Infertility is a condition diagnosed in men and women who cannot conceive a baby together after at least one year of frequent, unprotected sex. Infertility may affect only one partner or it could be a problem stemming from both. Infertility does not always mean that a couple will never have a baby together, but rather that they may need medical assistance in doing so. There are many treatments available to address infertility, many of which produce excellent success rates.
Did you know…
that infertility is very common in the United States? A staggering 10 to 15 percent of couples in America struggle with some form of infertility. But for those couples who seek infertility treatment, the National Institutes of Health report that as many as two out of three go on to have children together.
Frequently Asked Questions
Should I be evaluated for possible infertility?
If you have been trying unsuccessfully to become pregnant for at least 12 months, you may need to be evaluated for infertility.

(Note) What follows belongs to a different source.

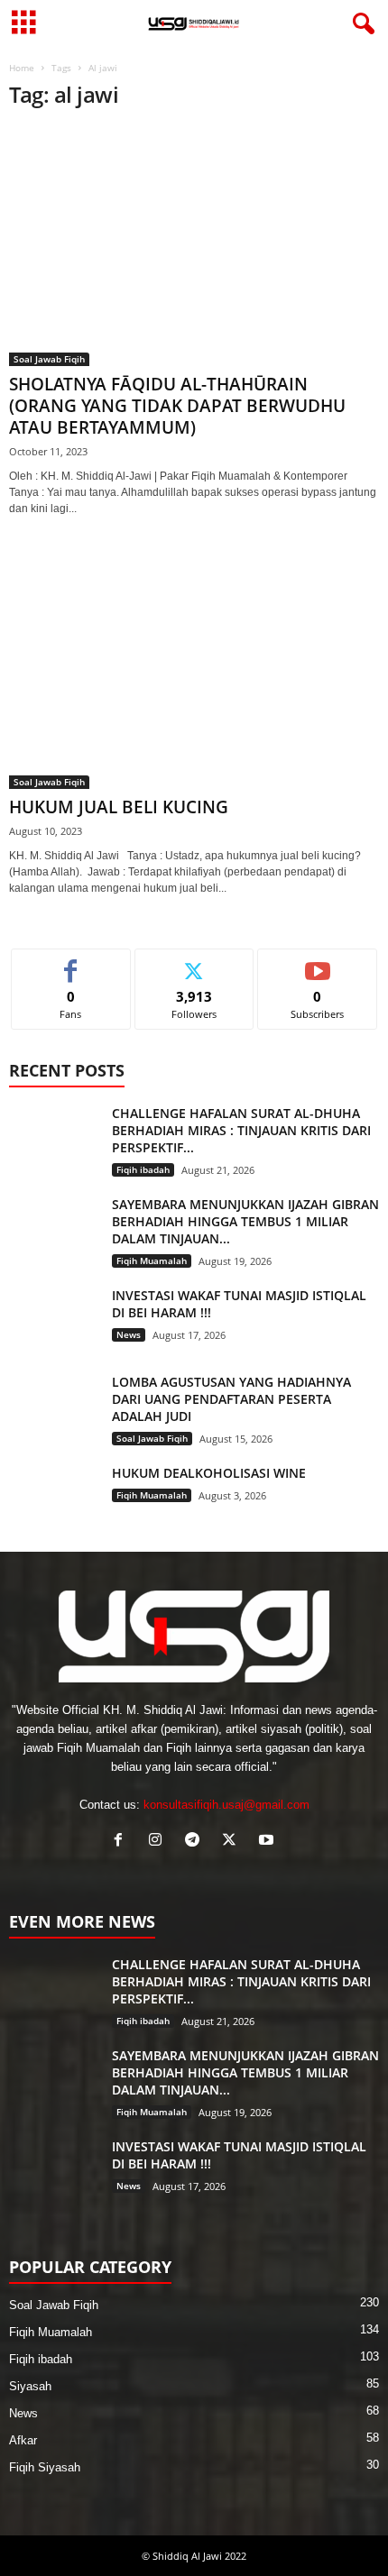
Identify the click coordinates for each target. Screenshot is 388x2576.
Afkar (23, 2440)
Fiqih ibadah (143, 1169)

Exceptions are made for women over the age of 35 who have been attempting to conceive for at least 6 months, as well as for women who have irregular periods and/or a history of two or more miscarriages.

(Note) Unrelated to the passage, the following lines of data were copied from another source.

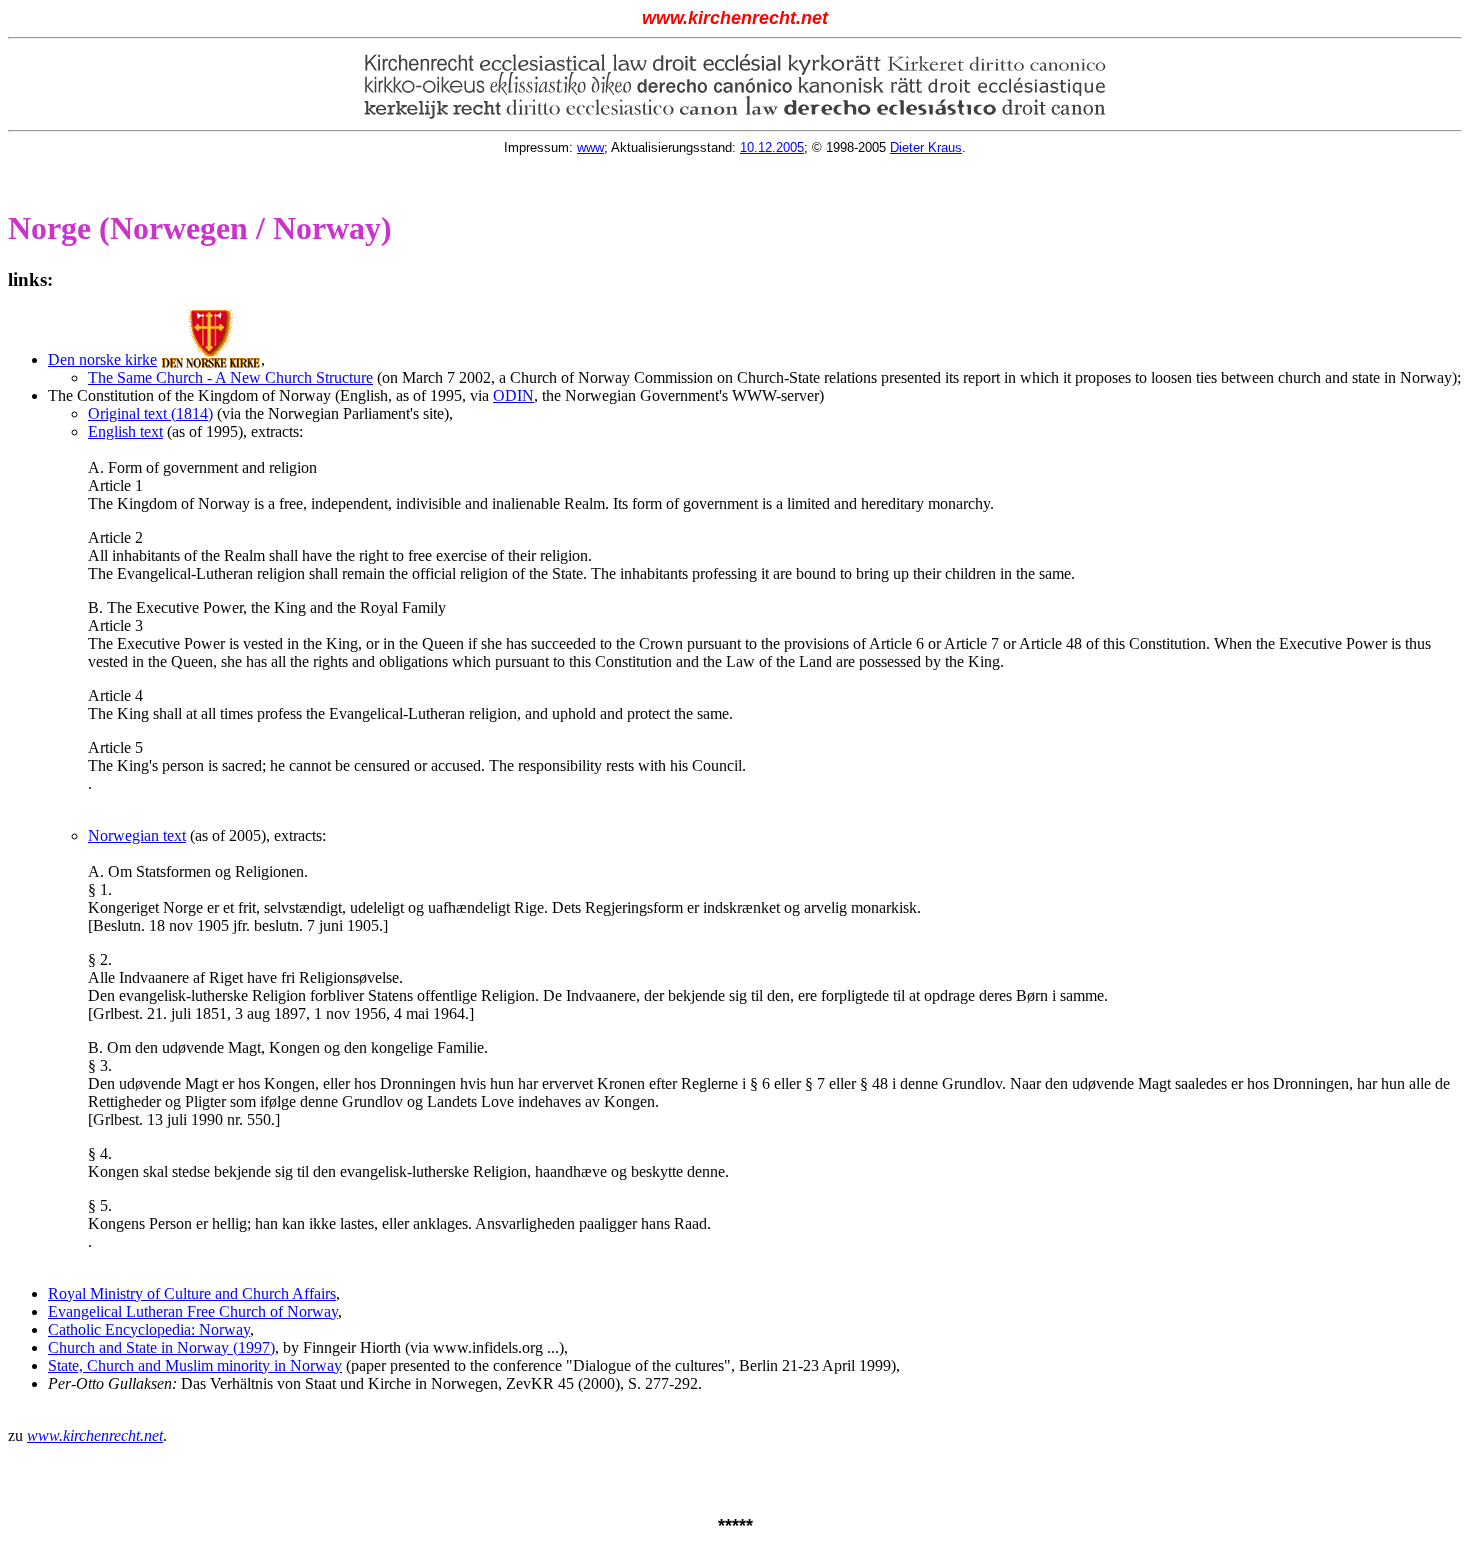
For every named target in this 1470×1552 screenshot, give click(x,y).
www (590, 147)
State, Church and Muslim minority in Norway (195, 1365)
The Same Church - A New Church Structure (230, 377)
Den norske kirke (102, 359)
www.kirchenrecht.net (95, 1435)
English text (125, 431)
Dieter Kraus (926, 147)
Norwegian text (137, 835)
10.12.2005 (772, 147)
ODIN (513, 395)
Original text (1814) (150, 413)
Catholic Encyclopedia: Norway (149, 1329)
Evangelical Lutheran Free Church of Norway (193, 1311)
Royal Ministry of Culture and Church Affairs (192, 1293)
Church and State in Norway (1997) (161, 1347)
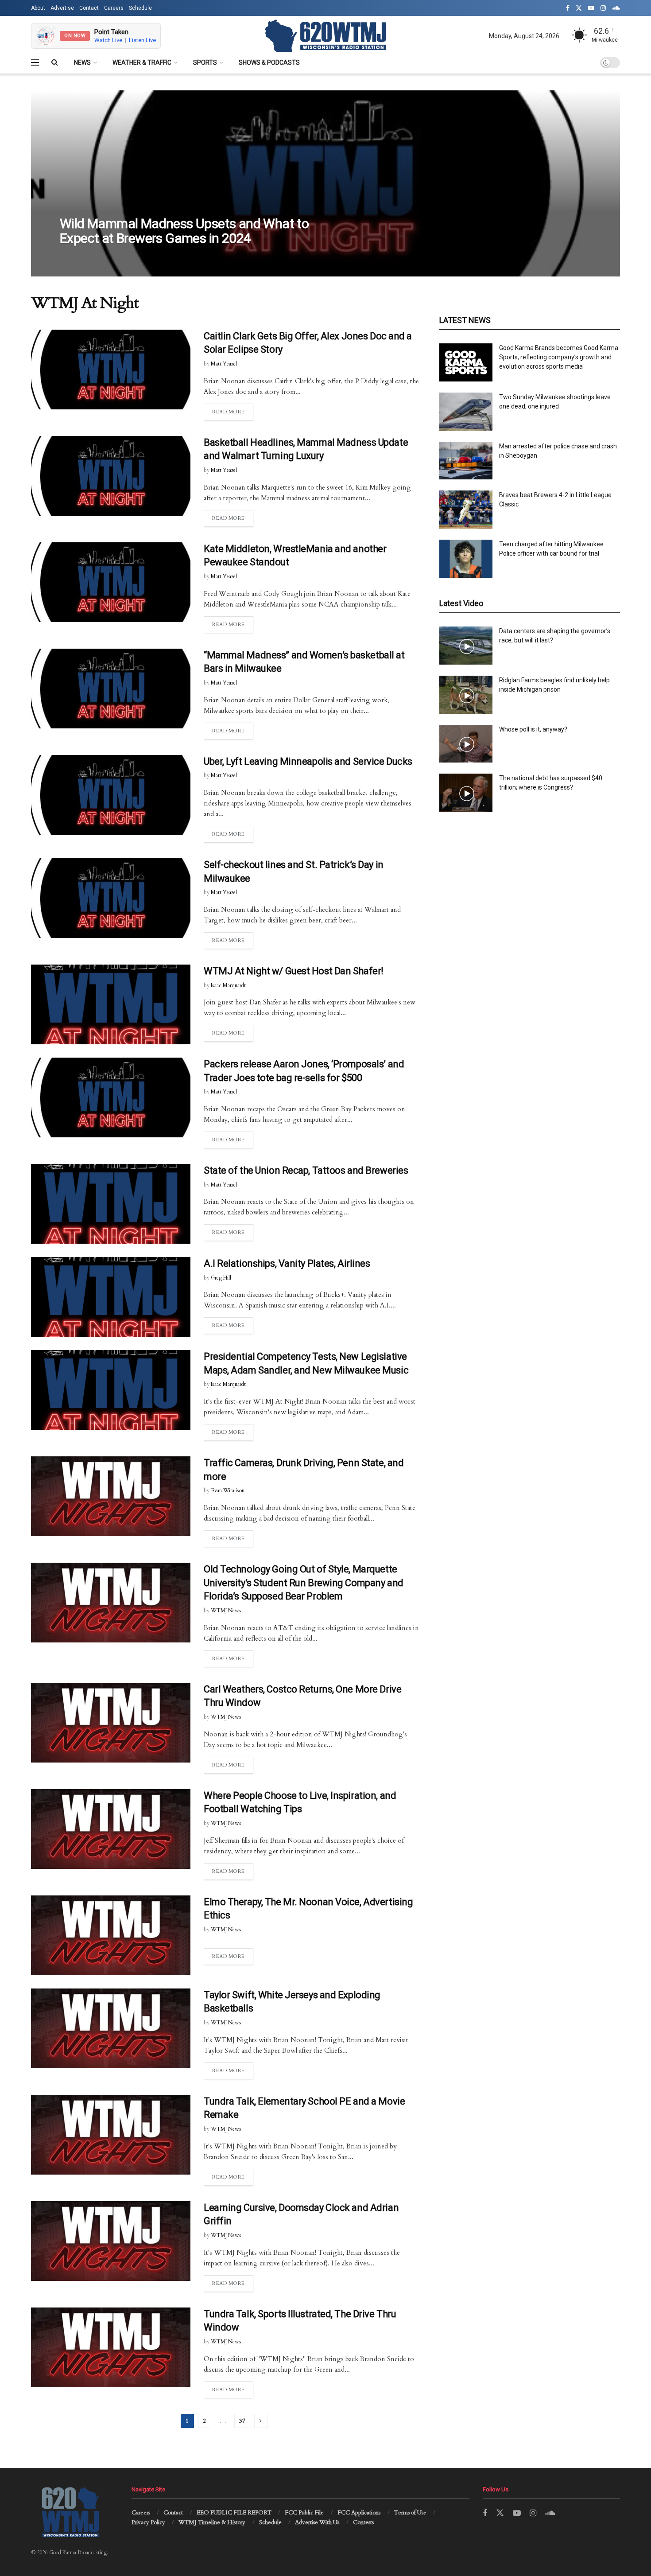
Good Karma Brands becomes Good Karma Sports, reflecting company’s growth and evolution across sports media (558, 357)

What are my options if my doctor finds that my fertility is compromised?
There are treatments available to address many of the most common causes of infertility in both men and women. For example, men may experience increased fertility if they are treated for impotence or given hormones to improve sperm production. Women, on the other hand, have a host of infertility treatment options, including medications and hormone injections that encourage ovulation. Surgeries are also available to remove blockages in the fallopian tubes.